The mall exploded like fireworks on Chinese New Year as every gun in the concourse went off at once. The glass window behind us shattered, falling in a broken crystal cascade, as bullet-riddled bodies hit the floor. Gunfighters dived for cover, scattering, sidestepping as they blazed at anyone in their sights. I was drawing a bead on Mikki when Huerta hit me from behind and tackled me to the cold tile floor. We rolled, and as I tried to wedge my pistol between us, he managed to rip the plastic bag from my other hand.

One of Bette’s people ignited in flames, shrieking as he strode through the battle like a living inferno.

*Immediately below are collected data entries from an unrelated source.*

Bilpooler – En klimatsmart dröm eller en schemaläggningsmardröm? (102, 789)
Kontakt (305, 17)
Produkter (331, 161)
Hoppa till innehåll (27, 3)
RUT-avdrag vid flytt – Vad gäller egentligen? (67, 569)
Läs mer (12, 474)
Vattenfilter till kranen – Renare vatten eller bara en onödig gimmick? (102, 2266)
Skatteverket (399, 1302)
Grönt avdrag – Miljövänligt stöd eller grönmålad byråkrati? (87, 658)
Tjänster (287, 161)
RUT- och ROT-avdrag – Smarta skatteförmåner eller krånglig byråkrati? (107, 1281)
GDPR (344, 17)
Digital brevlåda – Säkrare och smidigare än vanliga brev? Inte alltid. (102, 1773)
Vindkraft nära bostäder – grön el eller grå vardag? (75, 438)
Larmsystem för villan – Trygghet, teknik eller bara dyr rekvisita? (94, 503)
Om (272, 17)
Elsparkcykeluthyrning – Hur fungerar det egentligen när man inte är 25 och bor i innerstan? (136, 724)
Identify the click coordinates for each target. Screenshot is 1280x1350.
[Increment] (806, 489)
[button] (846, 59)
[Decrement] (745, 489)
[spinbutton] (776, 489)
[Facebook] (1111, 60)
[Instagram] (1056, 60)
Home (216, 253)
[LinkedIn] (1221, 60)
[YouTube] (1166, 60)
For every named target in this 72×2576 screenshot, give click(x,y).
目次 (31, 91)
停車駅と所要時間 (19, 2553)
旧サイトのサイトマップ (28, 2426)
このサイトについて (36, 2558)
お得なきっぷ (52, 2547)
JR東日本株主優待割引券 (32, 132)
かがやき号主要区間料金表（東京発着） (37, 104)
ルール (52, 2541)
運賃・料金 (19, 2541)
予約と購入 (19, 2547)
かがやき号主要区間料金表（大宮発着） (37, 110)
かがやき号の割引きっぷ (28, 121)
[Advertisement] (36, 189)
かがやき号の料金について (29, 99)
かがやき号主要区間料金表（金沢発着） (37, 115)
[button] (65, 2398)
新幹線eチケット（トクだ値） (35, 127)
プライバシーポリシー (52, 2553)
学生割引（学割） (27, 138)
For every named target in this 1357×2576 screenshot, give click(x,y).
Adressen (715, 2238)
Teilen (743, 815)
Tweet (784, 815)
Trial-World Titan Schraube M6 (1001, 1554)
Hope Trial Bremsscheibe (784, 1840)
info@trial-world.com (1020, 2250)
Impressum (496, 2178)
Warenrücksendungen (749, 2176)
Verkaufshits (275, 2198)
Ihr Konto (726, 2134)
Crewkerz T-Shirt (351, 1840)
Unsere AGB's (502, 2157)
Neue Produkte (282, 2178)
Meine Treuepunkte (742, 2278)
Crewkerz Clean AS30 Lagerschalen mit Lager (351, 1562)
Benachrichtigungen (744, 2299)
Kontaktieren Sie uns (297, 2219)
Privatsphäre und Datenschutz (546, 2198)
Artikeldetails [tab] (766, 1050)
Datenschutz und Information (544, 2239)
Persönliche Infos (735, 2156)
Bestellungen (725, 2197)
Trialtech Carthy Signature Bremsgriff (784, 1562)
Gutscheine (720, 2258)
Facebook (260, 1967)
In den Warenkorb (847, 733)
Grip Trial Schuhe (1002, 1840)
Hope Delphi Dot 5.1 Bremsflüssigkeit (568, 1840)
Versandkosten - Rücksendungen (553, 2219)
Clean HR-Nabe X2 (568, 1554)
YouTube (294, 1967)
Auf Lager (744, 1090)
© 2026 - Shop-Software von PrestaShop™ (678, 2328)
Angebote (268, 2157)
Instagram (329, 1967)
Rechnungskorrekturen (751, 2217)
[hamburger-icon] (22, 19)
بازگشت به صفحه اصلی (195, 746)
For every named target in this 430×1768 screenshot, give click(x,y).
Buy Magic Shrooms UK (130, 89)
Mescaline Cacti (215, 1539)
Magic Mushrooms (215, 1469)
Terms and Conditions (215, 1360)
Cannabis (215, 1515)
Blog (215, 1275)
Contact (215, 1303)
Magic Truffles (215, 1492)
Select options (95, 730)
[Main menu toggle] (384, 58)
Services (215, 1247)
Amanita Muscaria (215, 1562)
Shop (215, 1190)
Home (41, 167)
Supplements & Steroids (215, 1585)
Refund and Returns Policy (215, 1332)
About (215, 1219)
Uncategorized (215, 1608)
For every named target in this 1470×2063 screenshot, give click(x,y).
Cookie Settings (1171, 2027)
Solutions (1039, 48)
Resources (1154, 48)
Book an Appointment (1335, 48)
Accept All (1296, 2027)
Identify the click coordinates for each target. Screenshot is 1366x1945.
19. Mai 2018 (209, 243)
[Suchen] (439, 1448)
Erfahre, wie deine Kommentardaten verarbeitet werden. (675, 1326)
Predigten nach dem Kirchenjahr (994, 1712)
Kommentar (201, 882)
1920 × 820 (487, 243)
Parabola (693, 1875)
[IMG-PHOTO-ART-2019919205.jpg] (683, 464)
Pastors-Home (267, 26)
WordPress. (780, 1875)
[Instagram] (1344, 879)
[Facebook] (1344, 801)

Mikki’s delighted laughter rang out over the deafening peals of gunfire. Huerta scrambled off me, yanking the lead tablet from the bag and clutching it to his chest as he ran blindly for the doors. He made it five feet before a bullet blasted open the back of his skull.

“Harmony!” Jessie shouted behind me. “C’mon!”

She stood behind a pillar about ten feet away, waving me over. Not far from her, Cody and Kevin hunkered down behind a long marble planter. Cody had picked up a gun—a long-barreled Colt—from one of the fallen, and he and Kevin broke cover just long enough to fire off a few wild shots.

“Cover me,” I shouted and jumped up from a sprinter’s crouch. A bullet whined past my ear, slamming into the wall and blasting a fistful of tile into white powder. Jessie laid down a curtain of suppressing fire, her pistol snapping dry just as I slid behind the pillar at her side.

“Do you have eyes on the tablet?” Jessie gasped, trying to catch her breath.

I peeked out from around the fat pillar. Huerta’s body lay sprawled on the blood-streaked tile. My gut clenched as I looked to his outstretched, empty hand.

“Lost it, someone must have—”

“Harmony!”
Kevin shouted.

He held out a trembling arm as the air around him boiled like a heat mirage. Pinpricks of light, like tiny fireflies, glistened on his skin.